Given text:
^^^^^^^^

Management maintained its full-year guidance, expecting FFO to be down 4% year-over-year, with a step up in the second half due to contributions from new developments, stabilization, and lower interest expense from debt paydown. The company sees the current environment as the trough of the cycle and expects fundamentals to continue improving.
Allied's management and board are comfortable with current distribution levels, viewing the payout as sustainable given the clear path to occupancy improvements and NOI growth. The payout ratio is higher than targeted but is expected to moderate as leasing and occupancy progress.
Thank you for standing by. My name is JL and I will be your conference operator today. At this time, I would like to welcome everyone to the Allied Properties REIT Second Quarter 2025 Earnings Conference Call. [Operator Instructions] I would now like to turn the conference over to Cecilia Williams, President and CEO. You may begin.
Thanks, JL, and good morning, everyone. Welcome to our conference call. I'll highlight our progress towards 2025 goals and what we're focusing on for the remainder of the year. Nan will do the same from a financial perspective. JP will outline the positive leasing momentum by urban markets. We're then pleased to answer any questions. We may, in the course of this conference call, make forward-looking statements about future events or future performance.
By their nature, these statements are subject to risks and uncertainties that may cause actual events or results to differ materially, including those described under the heading Risks and Uncertainties in our 2024 annual report. Material assumptions underpinning any forward-looking statements we make include those described under forward-looking statements in our most recent quarterly report. We're focused on delivering long-term value. This includes driving leasing and operational results, development completion and strengthening the balance sheet. The quarter-end results reflect the resilience of our operating platform, and we're also making progress in executing our long-term strategy of portfolio optimization.
First, leasing and operational results. Our portfolio continues to demonstrate strength despite headwinds. JP and Nan will expand on the highlights, which include improved lease area, positive same-asset NOI, and the successful implementation of our rental residential platform. While these deals continue to take longer to complete due to the availability of options and ongoing macroeconomic disruptions, we continue to experience a shift towards improving fundamentals in urban centers with space mandates from organizations across industry, including significant bank mandates in the Toronto market, we expect leasing momentum to accelerate over the next few quarters.

^^^^^^^^

What this exercise asks:
• 1. In the earnings call excerpt, why do Allied's management and board consider the current distribution sustainable? Answer in one to three sentences.
• 2. Extend the earnings call excerpt, picking up right after its final sentence.

Information supplied:

^^^^^^^^

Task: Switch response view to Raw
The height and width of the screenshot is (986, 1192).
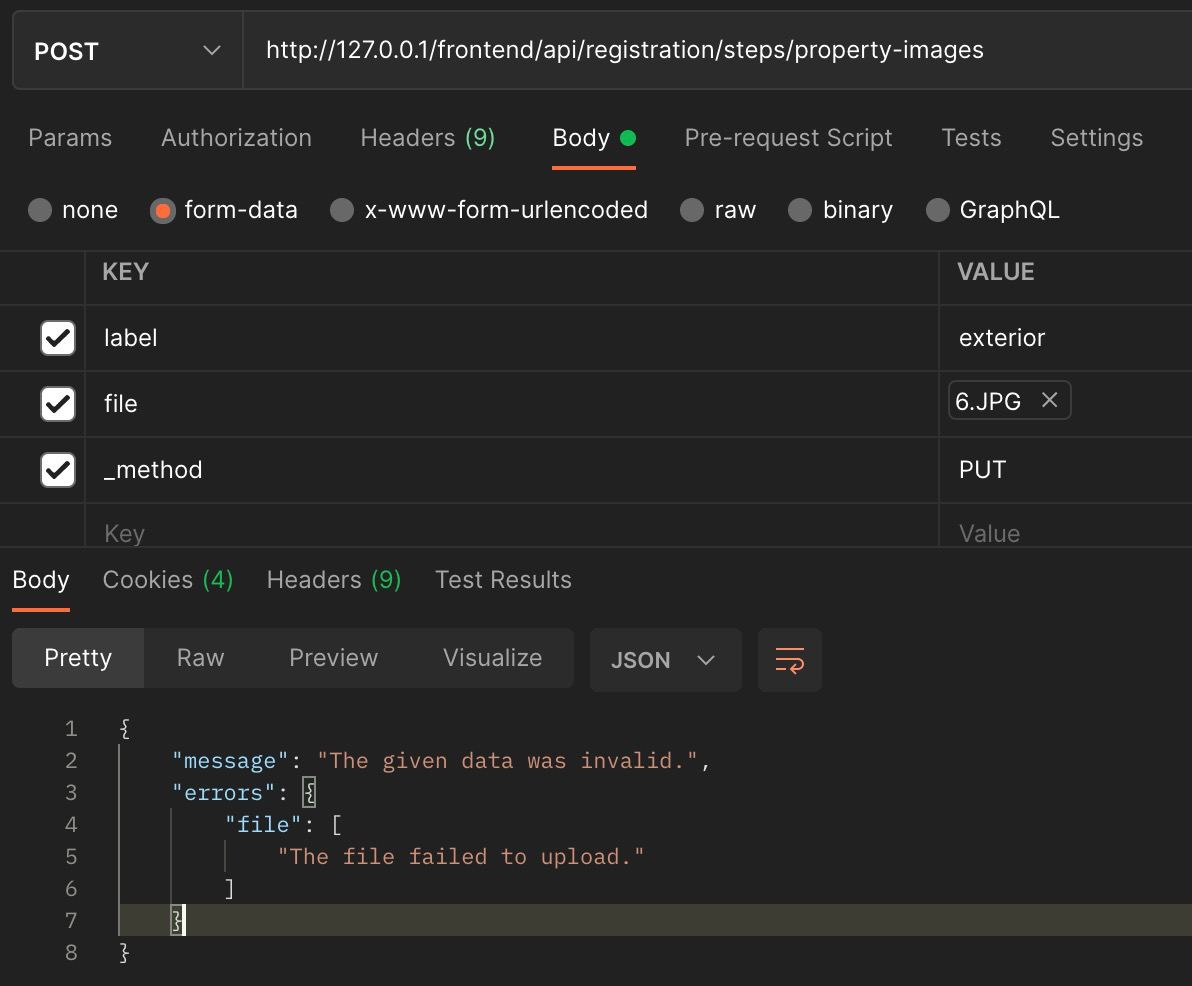Action: 200,658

^^^^^^^^

Responses to the exercise:
• 1. They consider the payout sustainable because there is a clear path to occupancy improvements and NOI growth. The payout ratio is higher than targeted, but they expect it to moderate as leasing and occupancy progress.

• 2.
Second, we made progress on our development and upgrade activities. At M4 in Vancouver, which is currently 77% leased to 3 users, fixturing has commenced, and we're negotiating leases on the remaining space. This includes a current user that's already looking to expand. We also agreed to acquire the remaining 50% interest, which will close on September 30. There will be no cash exchange as part of this transaction. We're pleased to be 100% owners of this property. It aligns perfectly with our operating focus and expand our urban office platform in the vibrant Mount Pleasant Vancouver neighborhood, enabling us to better serve knowledge-based organization. At Toronto House, our in-house rental residential operating platform has achieved a 48% lease-up, meeting our ambitious target to date. At King Toronto, we're heading toward successful completion alongside Westbank. Securing the international retailer that anchors the commercial component is facilitating the lease up of the remaining space.
We're currently in various stages of negotiation with 7 retailers. [indiscernible] is taking place on the fourth level, and we're pleased with the progress. As construction continues, we've been able to remove some of the boarding providing the public with a better sense of the street level experience. It's truly a distinctive project that will elevate the entire King West Village neighborhood upon completion next year. All the development and upgrade projects currently underway will be completed by the end of 2027. Last but certainly not least, our balance sheet. We're focused on strengthening it, keeping ample liquidity and improving our debt metrics. Nan will outline our plan to address debt coming due early next year, and we're confident in our ability to do so optimally, given the success we've had this year in addressing maturities with minimal impact on interest expense.
Our disposition program of noncore assets continues. Private market valuations remained robust, and our IFRS values continue to be validated. We currently have 9 assets under sale contracts totaling $200 million from proceeds. All proceeds will be allocated to debt reduction as part of our path to achieving a net debt-to-EBITDA ratio of under 10x by the end of 2025 and under 9x by the end of 2026. Nan will now elaborate on our financial results and balance sheet management.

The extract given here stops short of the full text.